Kyung Soo menganga mendengar balasan Chan Yeol yang sama sekali diluar dugaan. Pelan tapi pasti ia bisa merasakan pening muncul yang menyerang tepat di belakang matanya.

"Do you hear what I'm sayin right now?" Kyung Soo bertanya dengan nada frustasi.

"Of course, I'm all ears."

"Berhenti mengikutiku."

"Siapa yang mengikutimu? Aku tidak pernah merasa melakukan hal itu."

"Lalu apa yang kau lakukan disini sekarang?"

Chan Yeol mengangkat bahu. "Seperti yang dilakukan semua orang ketika berada di halte. Menunggu bus datang. Isn't it clear?" Bersamaan dengan itu, bus yang dimaksud Chan Yeol datang dan berhenti tepat disamping keduanya. "Nah, itu bisku datang. Kau tidak mau naik?"

Kyung Soo hanya bisa menatap Chan Yeol yang berdiri di sebelah pintu bus dan menantapnya dengan alis terangkat sebelah. Tidak tahu harus berkata apa, Kyung Soo akhirnya masuk ke dalam bus yang kemudian diikuti oleh Chan Yeol.

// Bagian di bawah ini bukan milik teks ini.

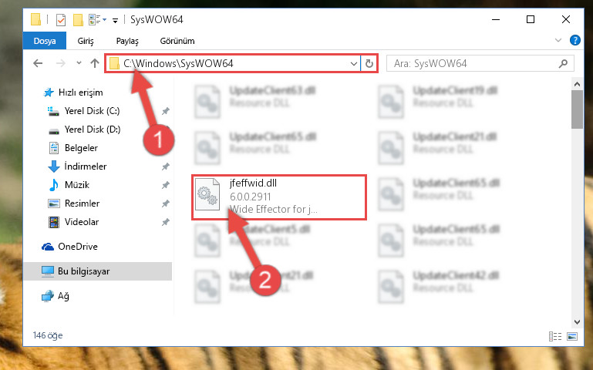The image size is (593, 370).
Task: Click the New folder icon in title bar
Action: 79,19
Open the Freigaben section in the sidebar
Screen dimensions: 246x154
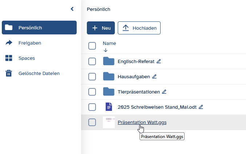click(x=30, y=43)
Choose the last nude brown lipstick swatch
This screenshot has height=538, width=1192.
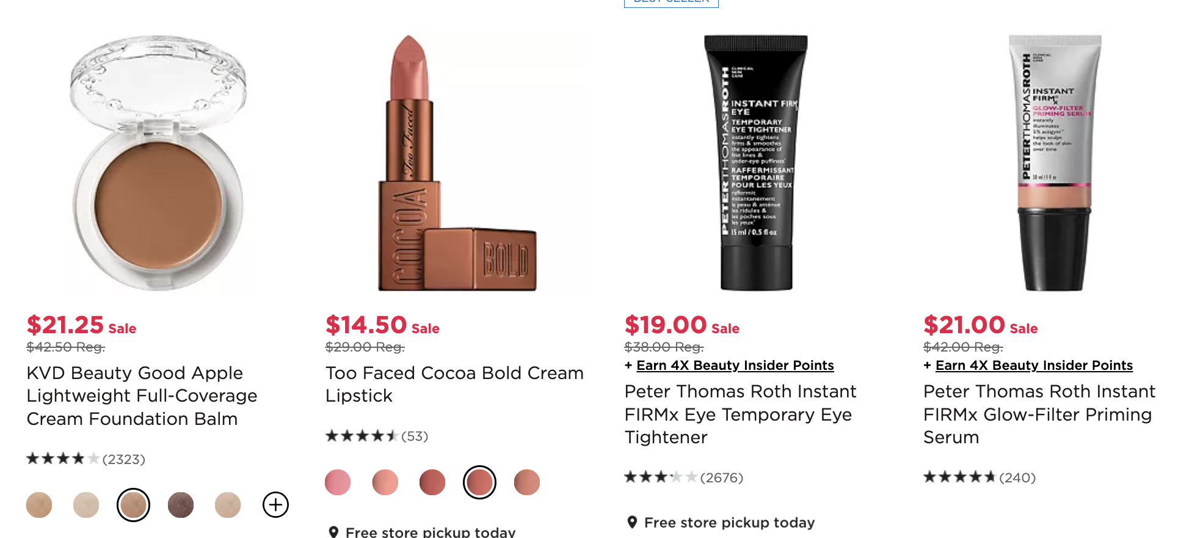527,482
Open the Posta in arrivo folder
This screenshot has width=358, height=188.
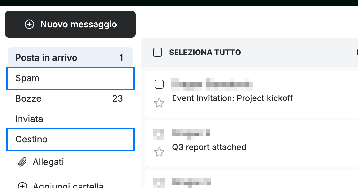click(x=70, y=58)
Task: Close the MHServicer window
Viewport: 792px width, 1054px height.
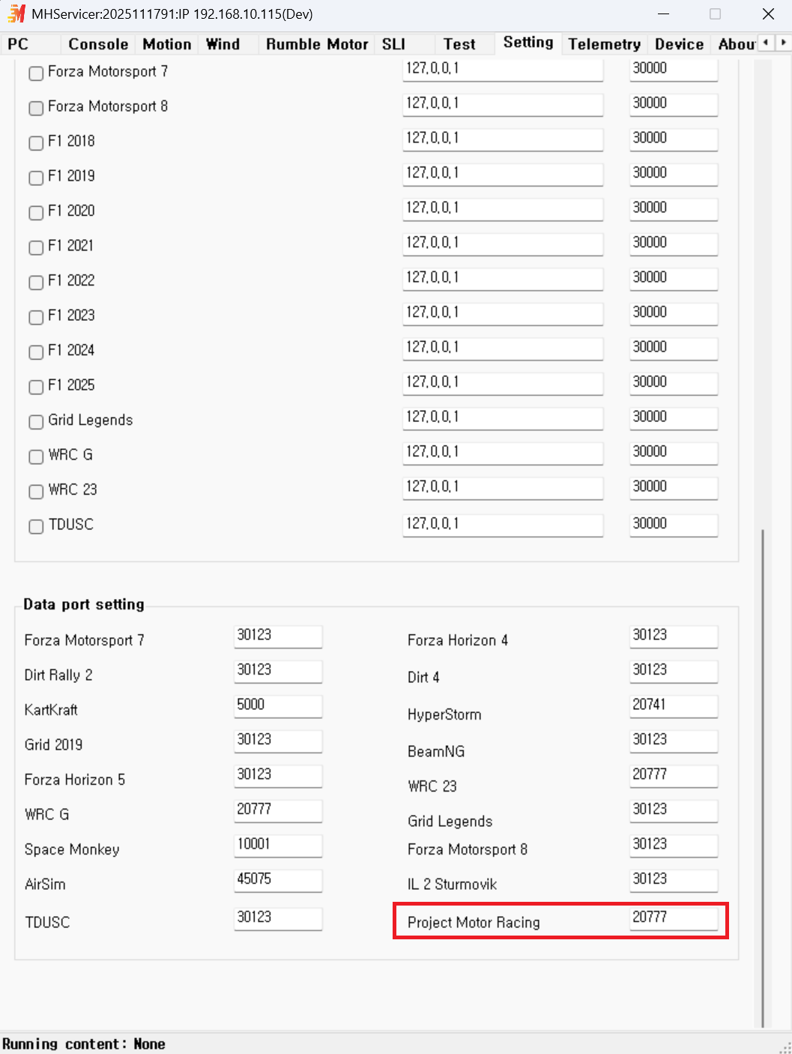Action: pos(768,14)
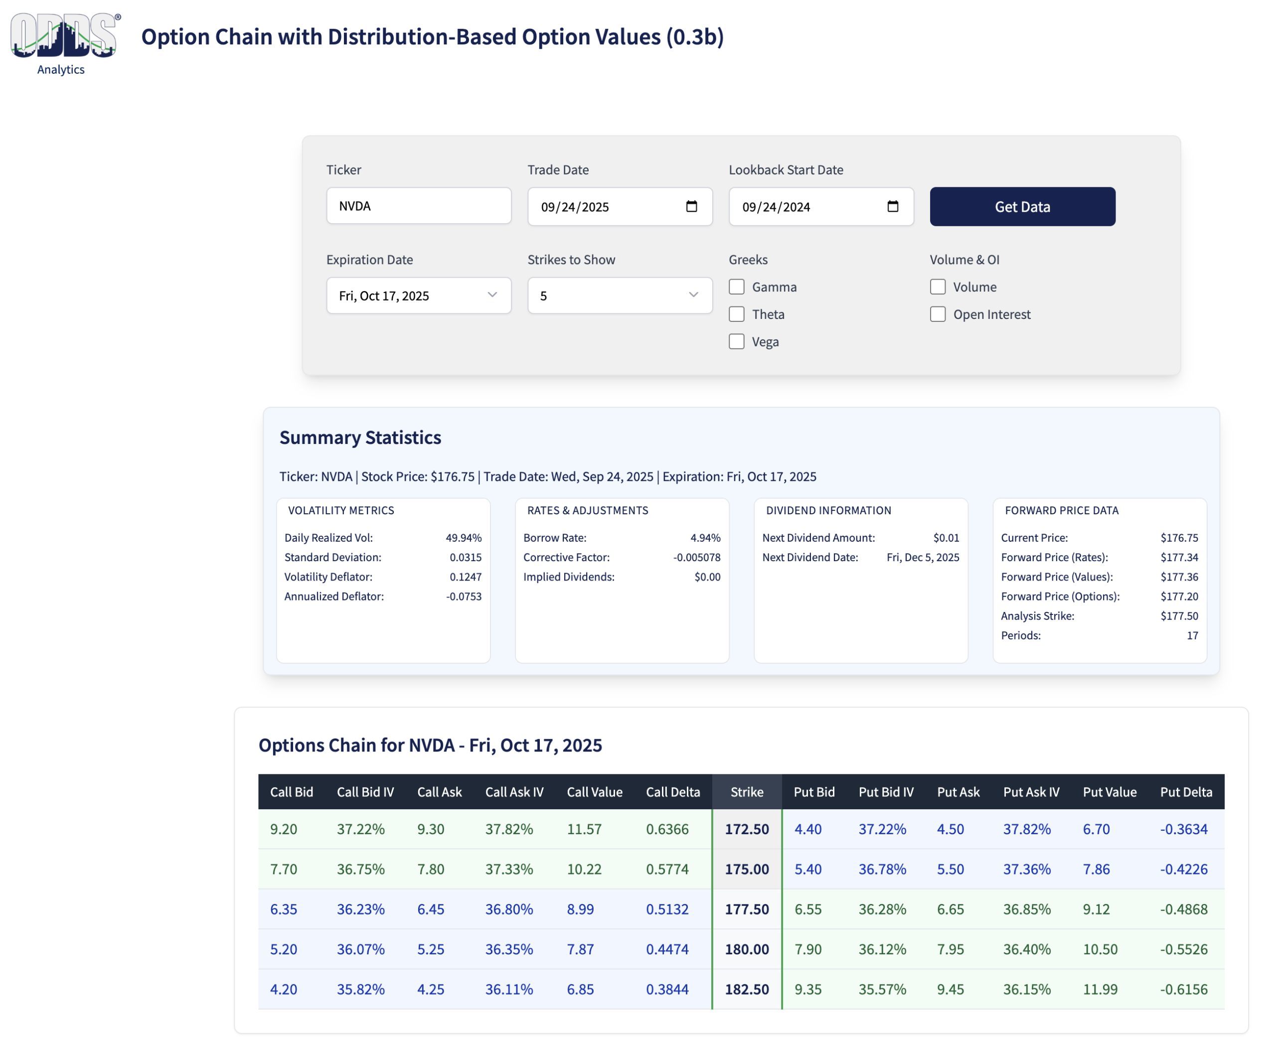Click the Strikes to Show chevron arrow
1276x1053 pixels.
[x=693, y=295]
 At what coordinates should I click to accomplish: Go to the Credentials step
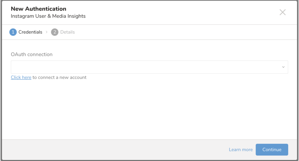tap(30, 32)
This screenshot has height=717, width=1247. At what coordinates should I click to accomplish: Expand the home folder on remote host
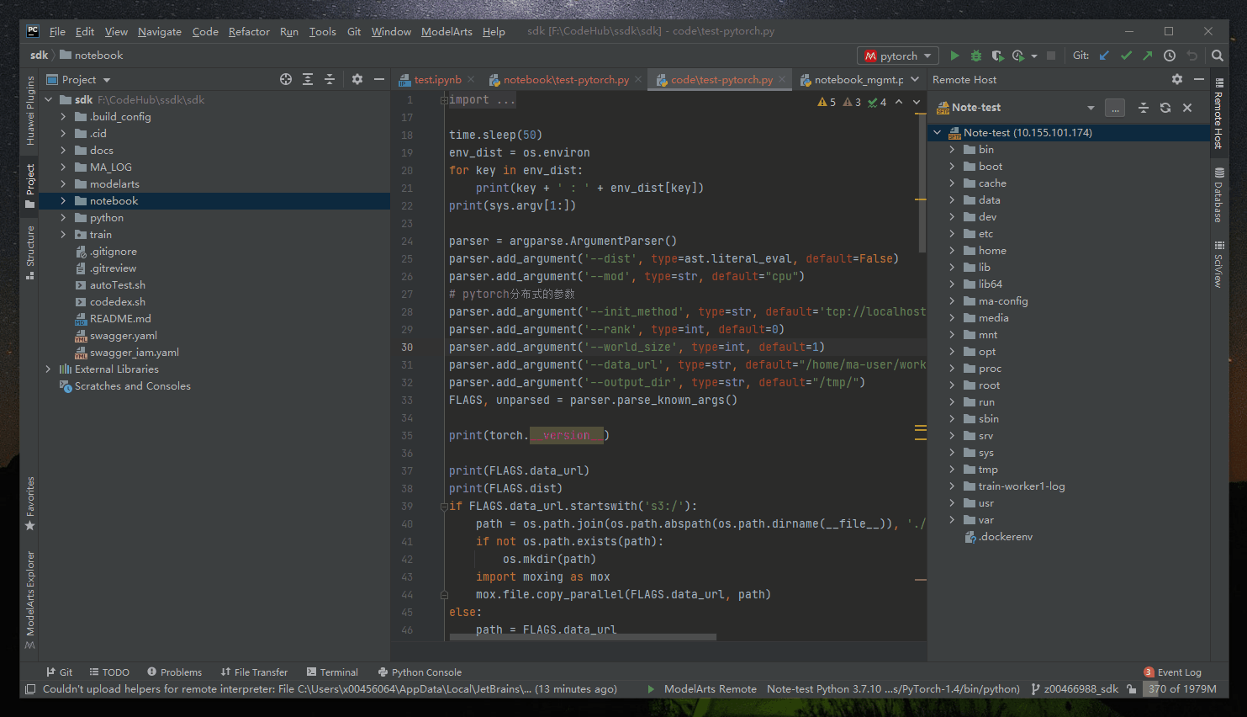pyautogui.click(x=952, y=251)
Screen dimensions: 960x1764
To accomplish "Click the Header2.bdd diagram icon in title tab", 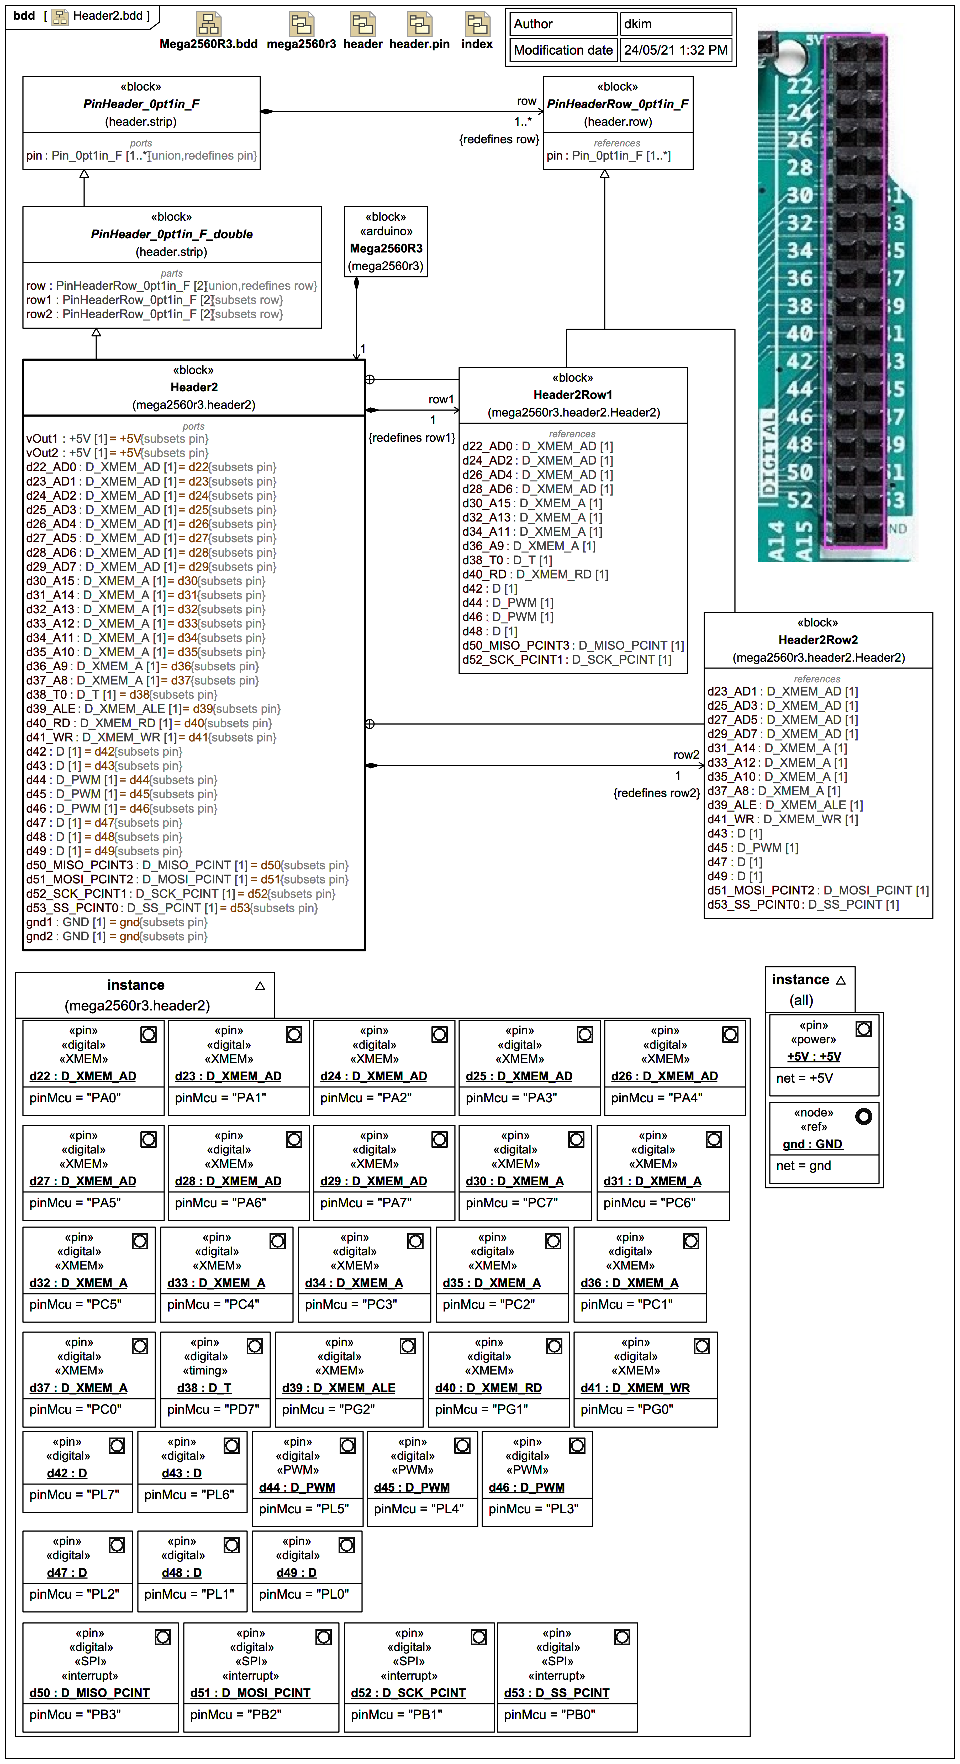I will point(60,16).
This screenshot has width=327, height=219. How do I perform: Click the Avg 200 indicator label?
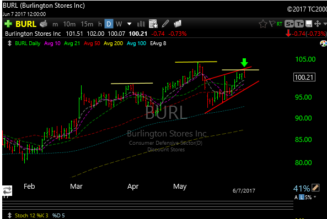pyautogui.click(x=113, y=43)
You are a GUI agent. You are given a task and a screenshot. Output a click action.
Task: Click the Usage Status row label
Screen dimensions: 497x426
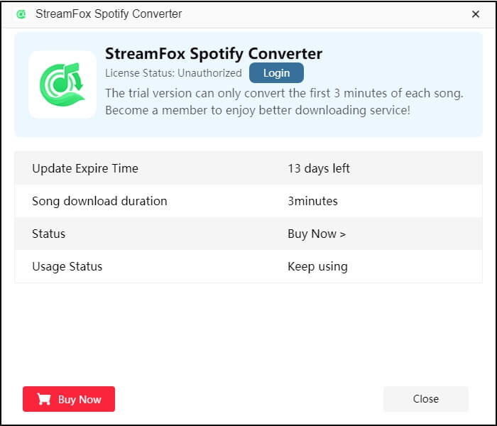click(x=67, y=266)
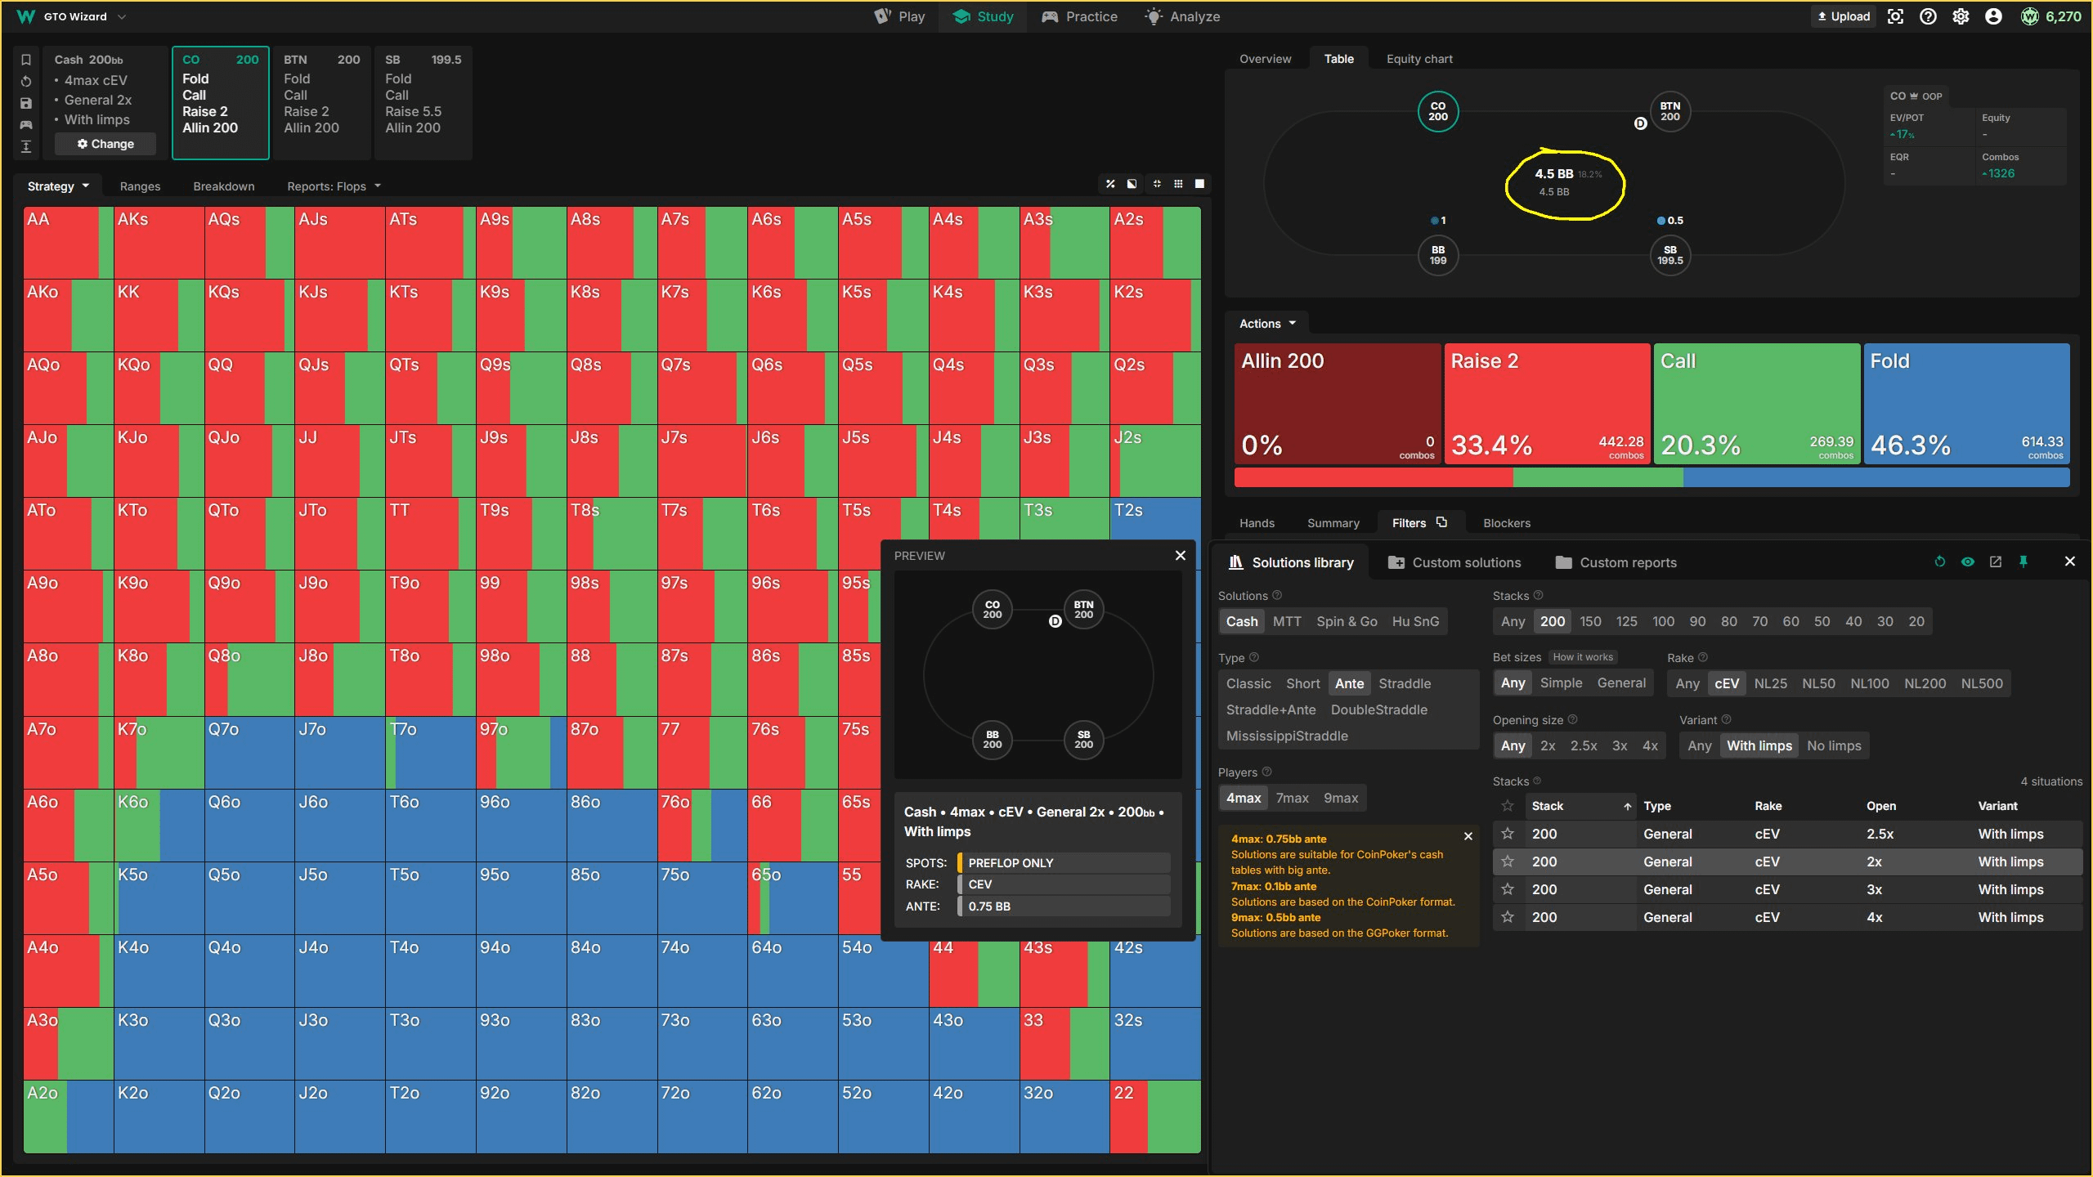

Seperti biasa, Chan Yeol duduk di belakang yang lebih muda. Dua baris bangku yang memisahkan keduanya secara kebetulan kosong dan tanpa menoleh Kyung Soo bisa merasakan tatapan Chan Yeol yang tidak pernah teralih darinya. Keduanya tidak bertukar kata apapun ketika turun di dekat rumah Kyung Soo. Seperti malam-malam sebelumnya, Chan Yeol menjaga jaraknya terpaut sepuluh langkah dari lelaki di depannya. Menurutnya, menjaga Kyung Soo dari jarak sepuluh langkah ini sudah cukup. Jika tidak bisa berada disisi Kyung Soo, berdiri di belakangnya juga tidak mengapa.

Chan Yeol menghentikan langkah begitu Kyung Soo sampai di depan rumahnya, namun Kyung Soo tidak langsung masuk seperti biasanya. Secara mengejutkan lelaki itu justru menoleh ke arah Chan Yeol.

"Aku sudah sampai. Sekarang pulanglah."

Jika Chan Yeol terkejut dengan ucapan Kyung Soo, ia tidak menunjukkannya sama sekali. Ia justru tersenyum lebar hingga kedua barisan giginya hampir terlihat semua. Lampu di seberang jalan menyirami puncak kepala Kyung Soo dengan warna kuning yang pudar, namun dimata Chan Yeol sosok itu tetap terlihat indah dan penuh warna. Mungkin malam ini adalah malam keberuntungannya, atau mungkin secara perlahan hati Kyung Soo mulai melunak padanya. Merasa mendapat kesempatan, Chan Yeol memutuskan untuk mengetes keberuntungan sedikit lebih jauh.

"Arasseo. Good night, Sunflower."

Chan Yeol memilih untuk tidak melihat reaksi Kyung Soo dengan nama panggilan yang dulu ia sering gunakan. Chan Yeol memilih untuk segera berbalik dan kembali menyusuri jalan yang telah dilaluinya tadi. Senyman lebarnya terus bertahan hingga ia berbaring di tempat tidurnya tak lama kemudian.